* Your task: From the interview about co-directing the play and the film, extract everything from "In terms of your" down to "not more so." without changing a word.

* Document text:
_ _ _ _ _

Did how you work with co-director Jeremy Dyson change between the stage play and the film set, given that it’s such a different medium?
It is totally different, but it’s also the same, which is the glib answer. On paper, neither should work – the play nor the film – because you have these two best friends who are co-writing and co-directing, and one of them is starring in it: well, it’s a recipe for disaster. We tried to head off any awkward conversations that might happen on set or in rehearsals because the last thing you want is to get on set and have something as simple as who calls “cut” become a problem. If one person asks, “Why did you cut there?”, that could cause the downfall of everything, literally something as simple as that. You have to have those conversations, and you have to work incredibly hard in prep – we storyboarded everything. But of course, none of that means that you are actually prepared.

Who spoke to the cinematographer?
In terms of the nuts and bolts of it, we sort of pre-decided what our shots would be. Then we worked with Ole Bratt Birkeland, our brilliant DoP; he was a great collaborator and our third brain, really. If it was a scene that I was in, I would have a stand-in who was sort of my height for when we were framing shots and lighting, then Jeremy would performance-direct. It was very organic.

In terms of your character, Dr Goodman, did you change your performance?
I did change the performance because you have to, really, and also the story is different. The play had a real rollercoaster-like fun element to it, and I think the film still has that, but – and I don’t think I’m spoiling anything by saying this – there is a sort of sadness that runs through the film, and that affects the performance. It also affects the look of the movie: part of what we wanted to capture was that feeling of an out-of-season grey day out to the seaside, which is as British as the stuff you see in The Crown, if not more so. 

In terms of the structure of the play and the film, they are both divided into little story segments. Was that something you wanted to keep to link the play with the film?
We love that structure – we love portmanteau films. We also want it to emulate what is, for us, the very best of them, Dead of Night. It’s the best of them because it’s actually the protagonist’s story that is the best story.

_ _ _ _ _

* Item coordinate data:
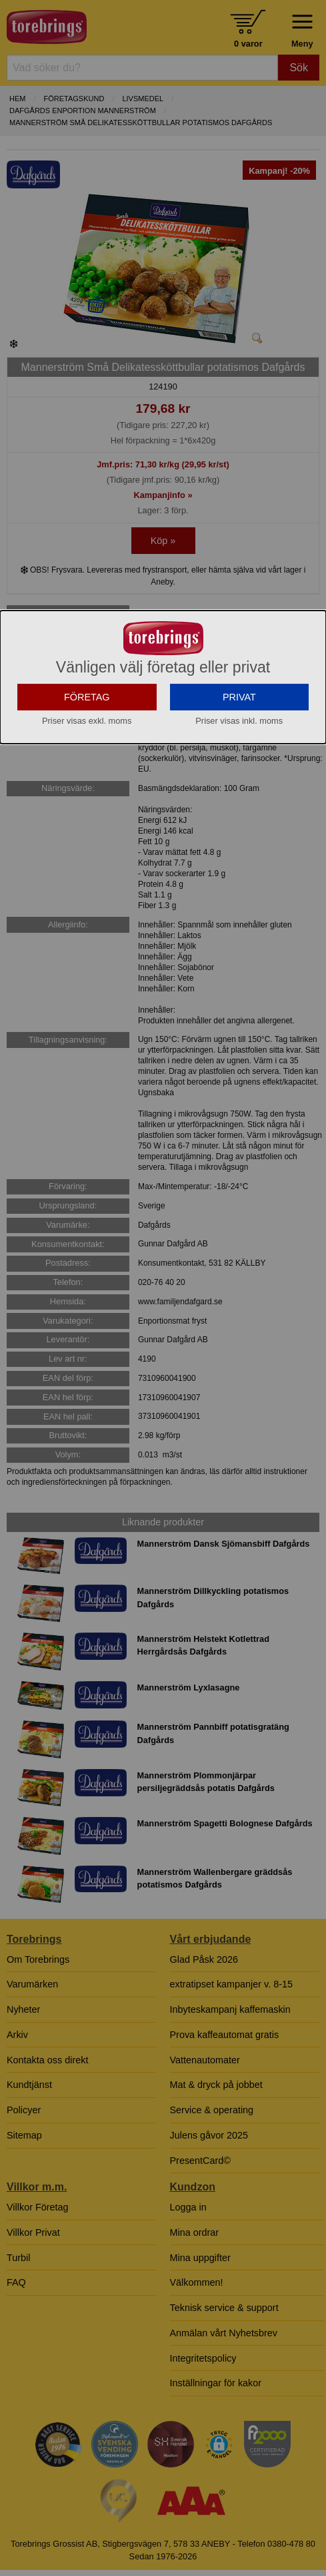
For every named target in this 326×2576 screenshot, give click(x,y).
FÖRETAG (87, 750)
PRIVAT (239, 750)
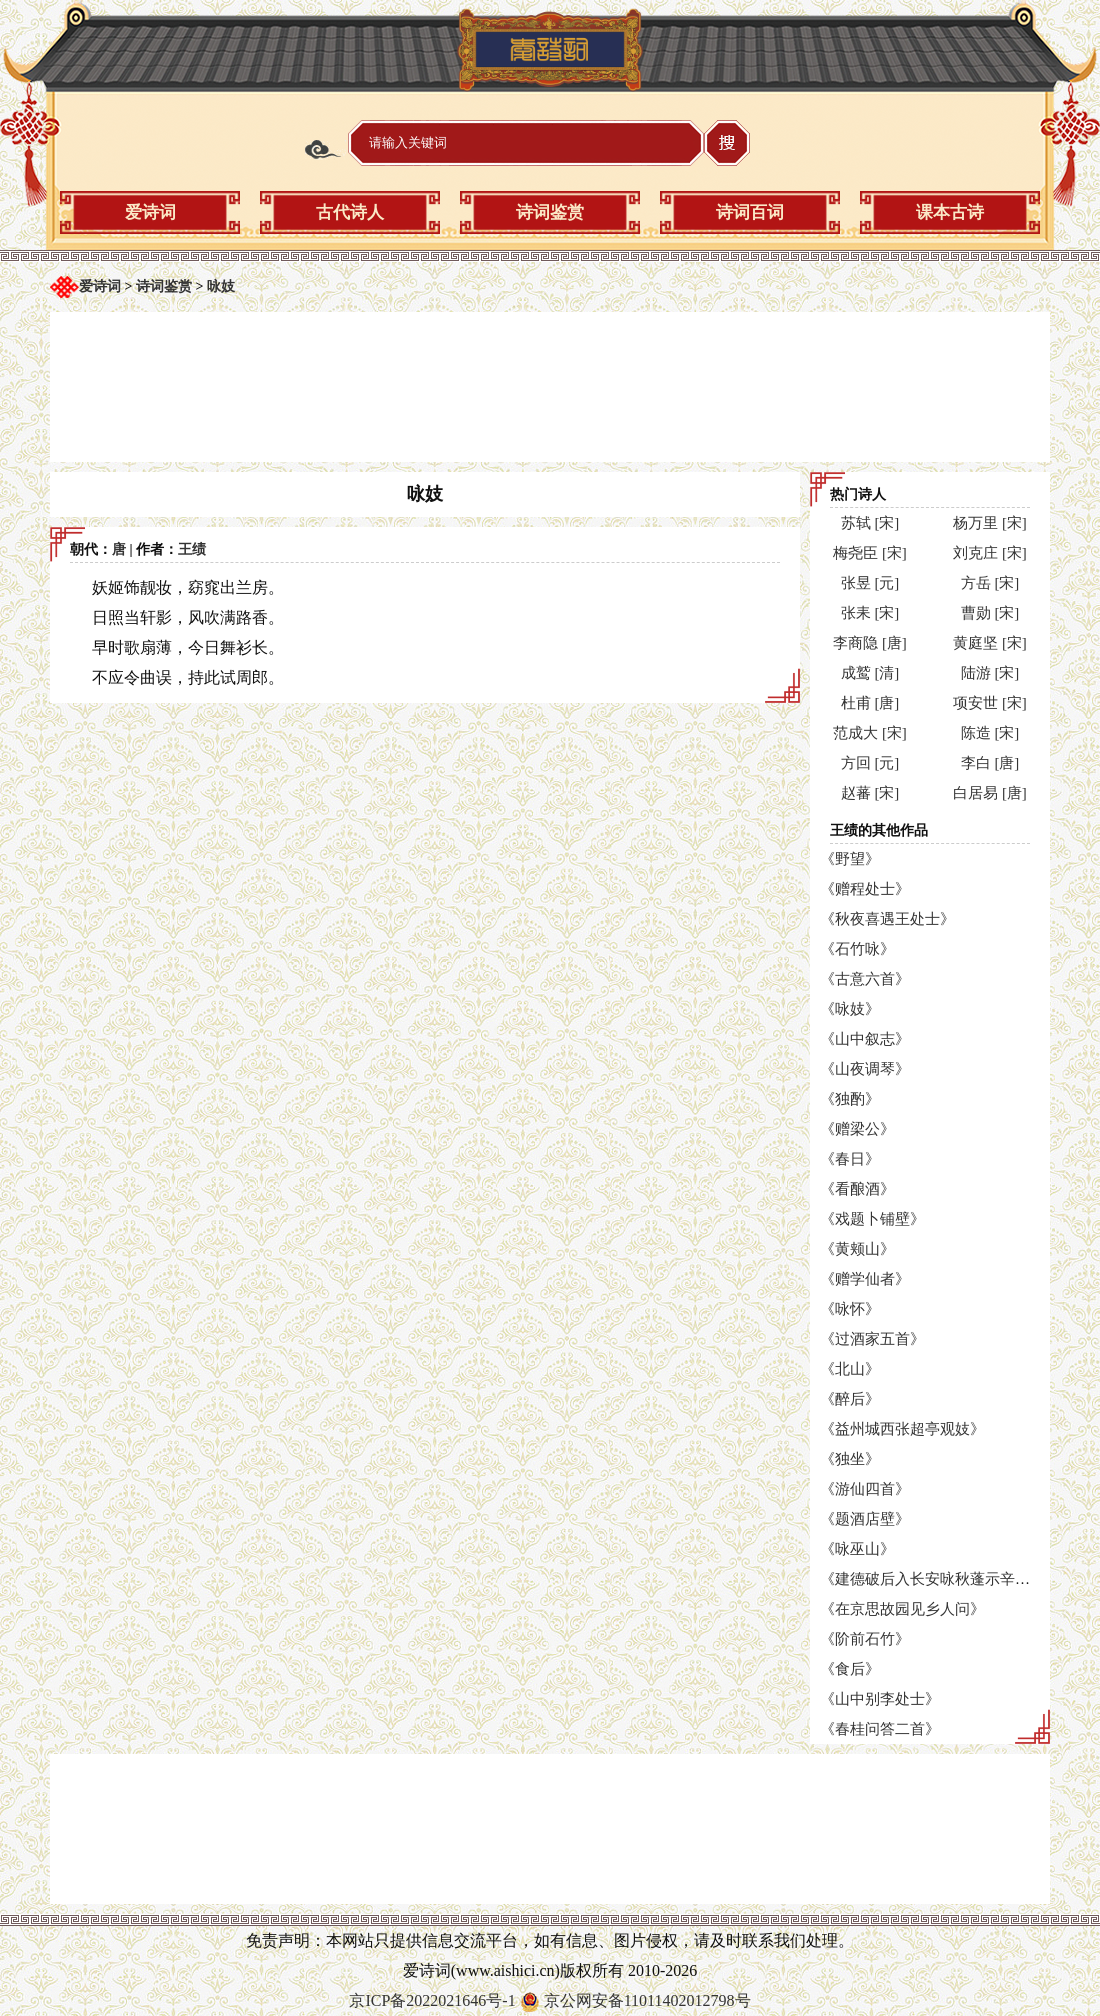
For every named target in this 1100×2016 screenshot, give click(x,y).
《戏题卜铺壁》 (872, 1219)
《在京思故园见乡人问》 (902, 1609)
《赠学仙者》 (865, 1279)
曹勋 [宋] (990, 613)
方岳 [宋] (990, 583)
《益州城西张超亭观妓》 (902, 1429)
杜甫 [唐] (870, 703)
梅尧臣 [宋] (870, 553)
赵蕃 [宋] (870, 793)
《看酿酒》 (857, 1189)
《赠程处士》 (865, 889)
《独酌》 (850, 1099)
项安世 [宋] (990, 703)
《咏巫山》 (857, 1549)
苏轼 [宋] (870, 523)
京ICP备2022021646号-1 (432, 2000)
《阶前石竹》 (865, 1639)
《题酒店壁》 (865, 1519)
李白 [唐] (990, 763)
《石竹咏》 (857, 949)
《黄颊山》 (857, 1249)
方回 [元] (870, 763)
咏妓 (221, 286)
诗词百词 (750, 212)
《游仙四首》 (865, 1489)
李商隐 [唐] (870, 643)
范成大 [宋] (870, 733)
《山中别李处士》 (880, 1699)
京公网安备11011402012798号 (647, 2000)
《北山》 (850, 1369)
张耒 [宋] (870, 613)
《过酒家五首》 (872, 1339)
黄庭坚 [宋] (990, 643)
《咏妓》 (850, 1009)
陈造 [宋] (990, 733)
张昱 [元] (870, 583)
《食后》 (850, 1669)
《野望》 (850, 859)
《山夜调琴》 (865, 1069)
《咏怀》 (850, 1309)
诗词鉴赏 (550, 212)
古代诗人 (350, 212)
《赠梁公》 (857, 1129)
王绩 (192, 549)
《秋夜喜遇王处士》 (887, 919)
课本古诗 (950, 212)
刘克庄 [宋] (990, 553)
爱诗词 (150, 212)
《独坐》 (850, 1459)
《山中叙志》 (865, 1039)
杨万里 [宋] (990, 523)
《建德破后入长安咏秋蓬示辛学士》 (940, 1579)
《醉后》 (850, 1399)
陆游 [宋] (990, 673)
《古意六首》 (865, 979)
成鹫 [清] (870, 673)
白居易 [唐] (990, 793)
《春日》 (850, 1159)
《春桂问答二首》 (880, 1729)
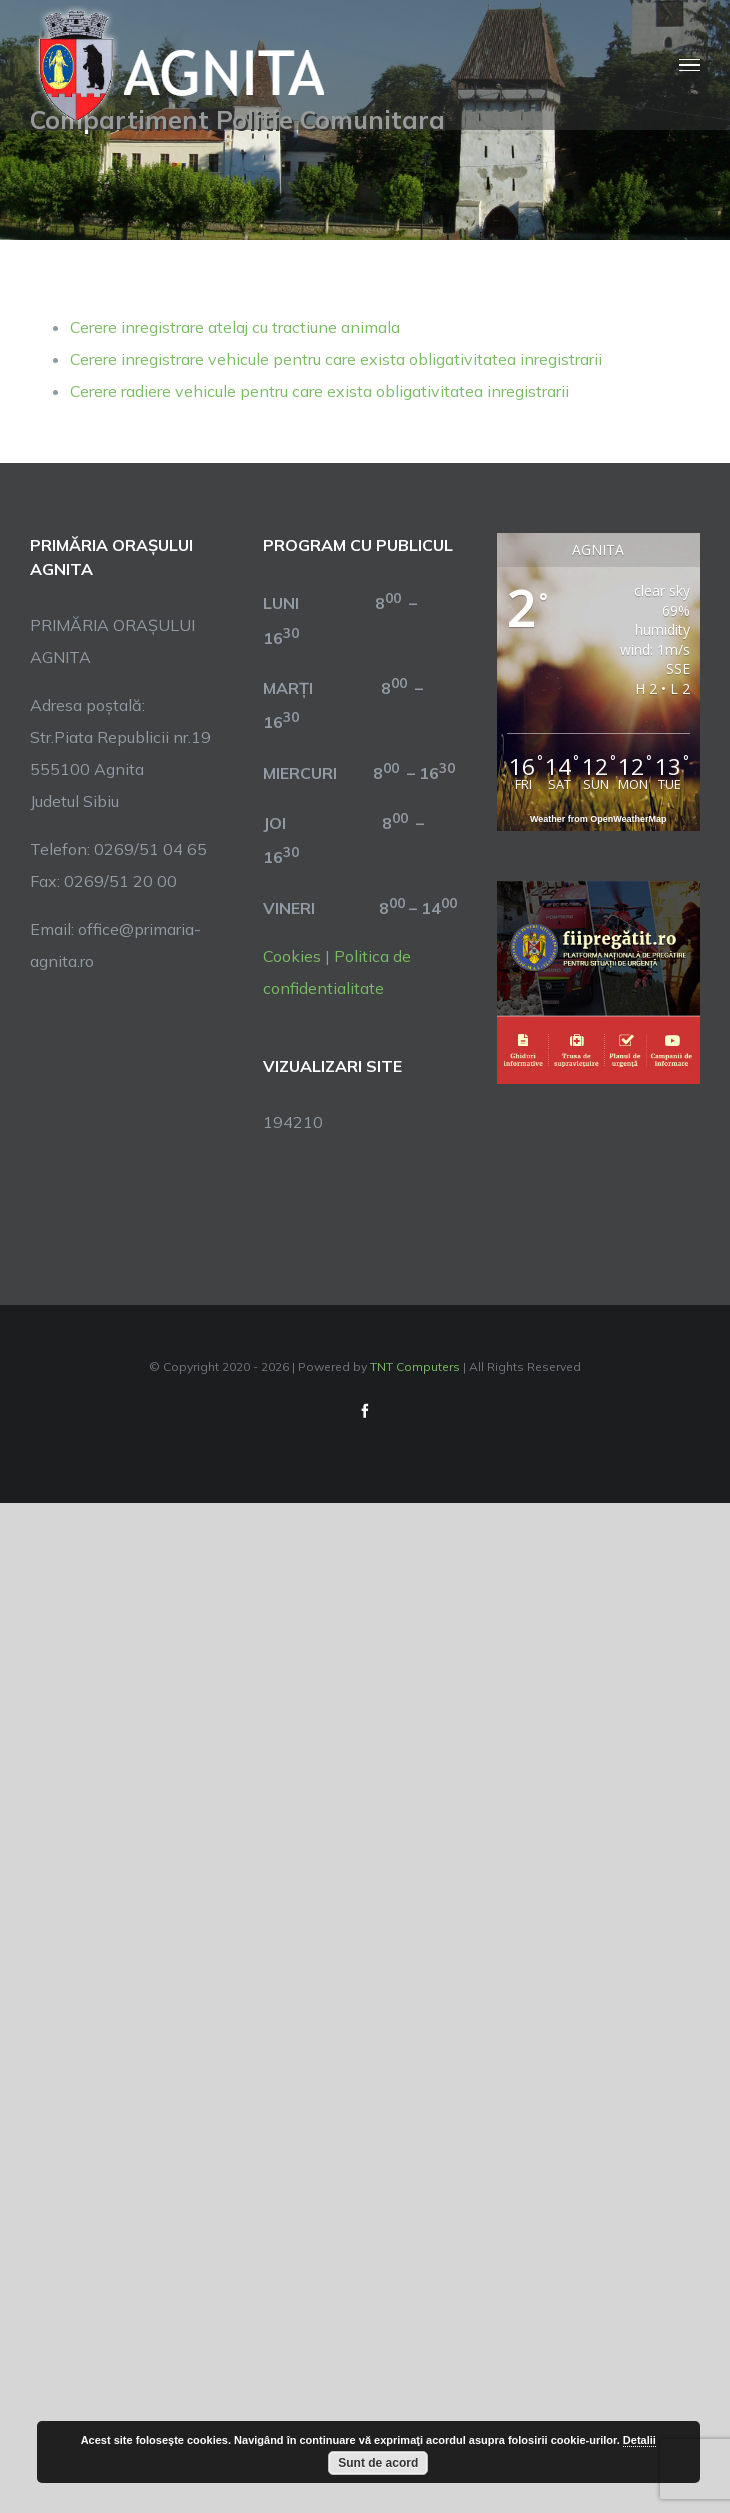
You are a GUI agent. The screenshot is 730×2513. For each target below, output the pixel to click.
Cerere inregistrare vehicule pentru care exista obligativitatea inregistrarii (336, 359)
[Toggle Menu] (689, 65)
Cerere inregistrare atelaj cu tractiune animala (235, 327)
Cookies (292, 956)
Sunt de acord (378, 2463)
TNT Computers (415, 1366)
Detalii (639, 2440)
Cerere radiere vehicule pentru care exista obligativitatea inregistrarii (319, 391)
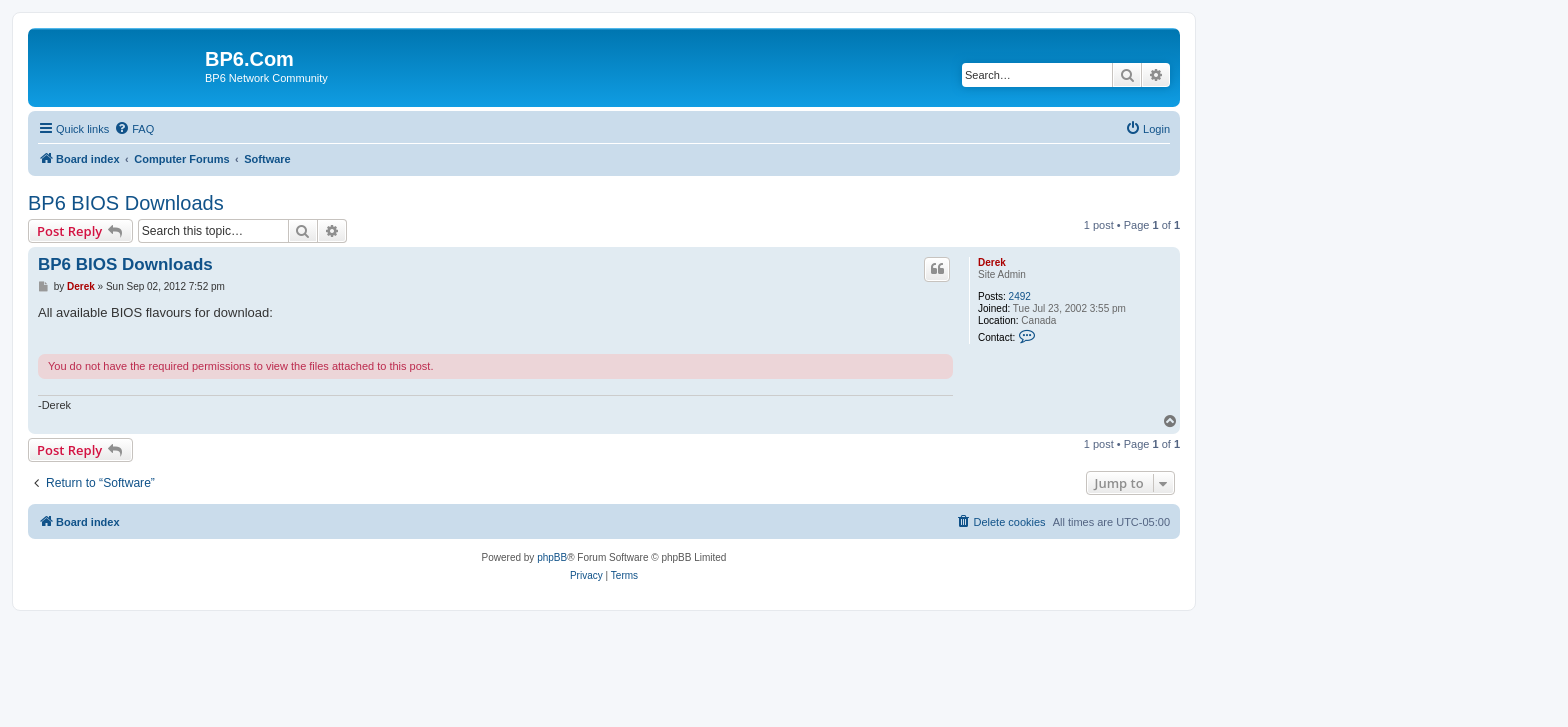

_ _ _ _ _

* Output of the exercise:
In terms of your character, Dr Goodman, did you change your performance?
I did change the performance because you have to, really, and also the story is different. The play had a real rollercoaster-like fun element to it, and I think the film still has that, but – and I don’t think I’m spoiling anything by saying this – there is a sort of sadness that runs through the film, and that affects the performance. It also affects the look of the movie: part of what we wanted to capture was that feeling of an out-of-season grey day out to the seaside, which is as British as the stuff you see in The Crown, if not more so.